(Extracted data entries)
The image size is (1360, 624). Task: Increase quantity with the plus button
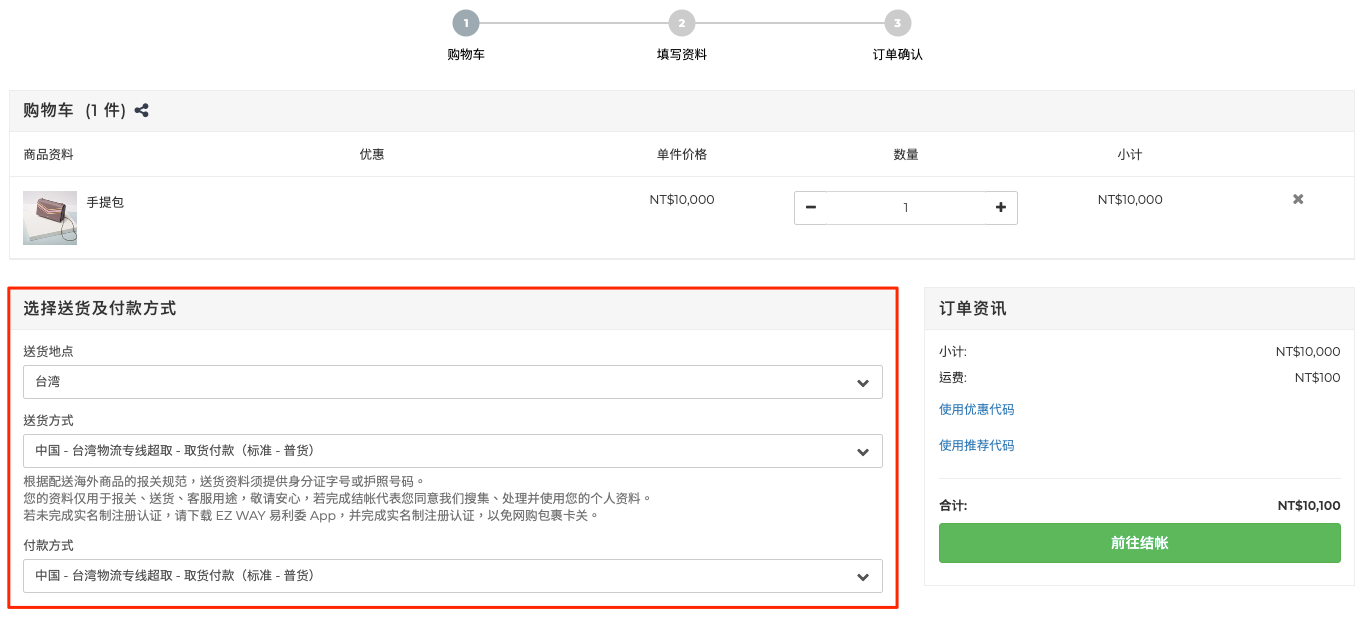(x=1000, y=207)
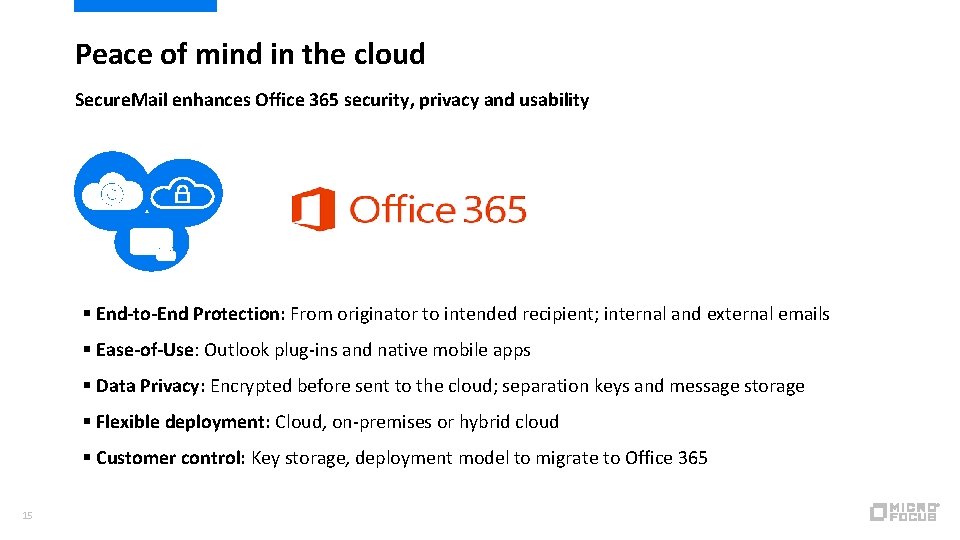
Task: Click the orange Office 365 logo icon
Action: click(312, 209)
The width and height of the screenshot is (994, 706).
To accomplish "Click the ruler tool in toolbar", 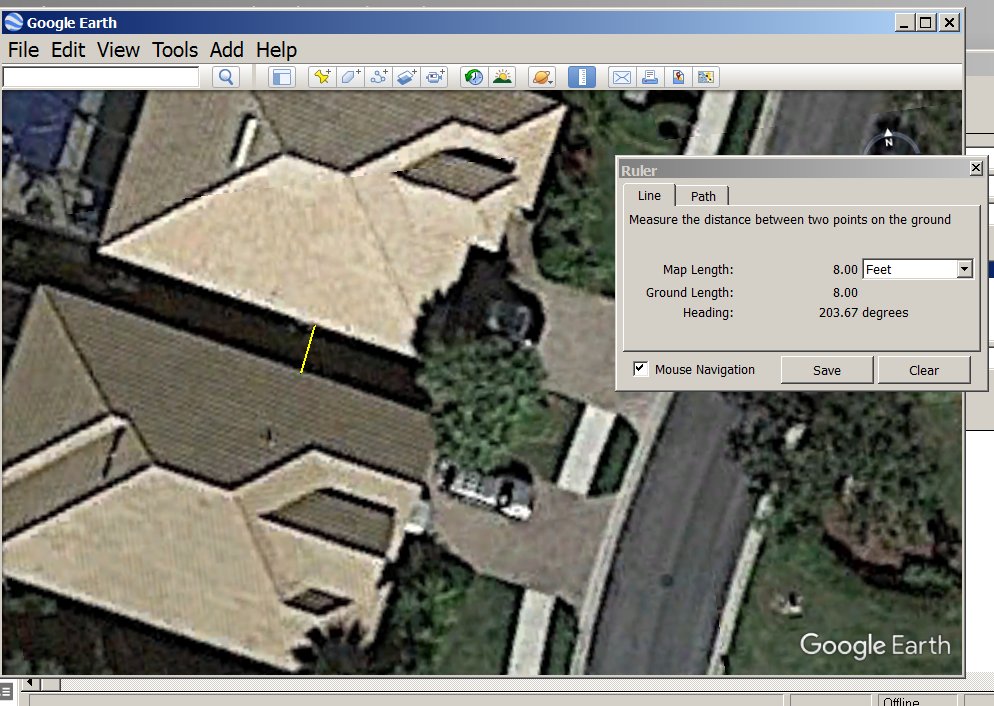I will pyautogui.click(x=582, y=77).
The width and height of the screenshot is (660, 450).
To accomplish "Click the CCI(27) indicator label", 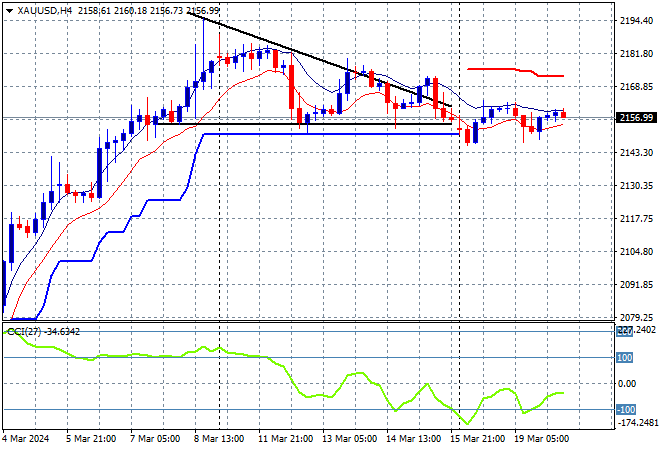I will click(28, 331).
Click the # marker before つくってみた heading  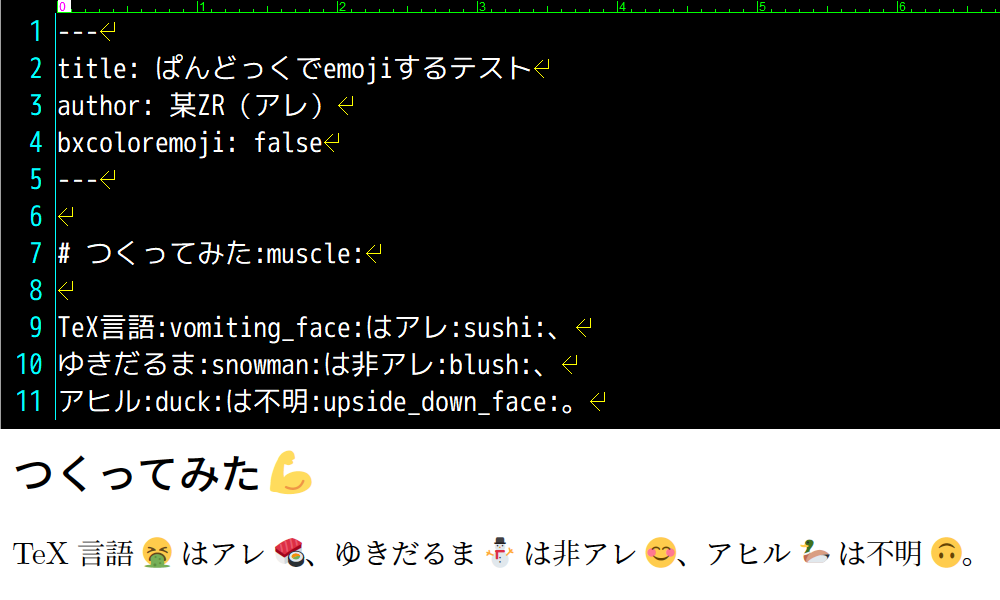[64, 254]
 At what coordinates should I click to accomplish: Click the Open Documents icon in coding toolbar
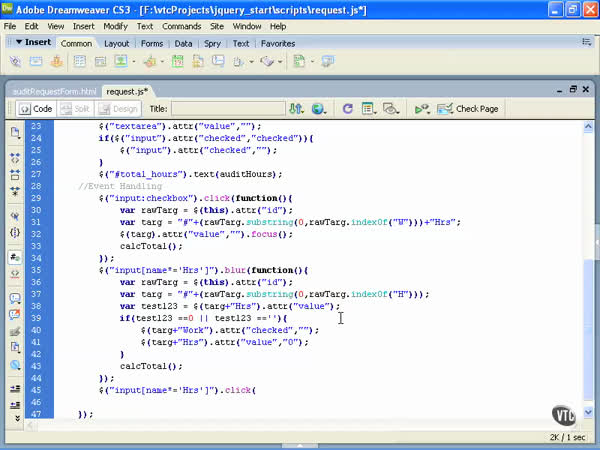15,132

> _PROBLEM_:
Reply with nothing but a number. State how many lines in the records hold the word "width".

> _SOLUTION FOR THIS PROBLEM_:
2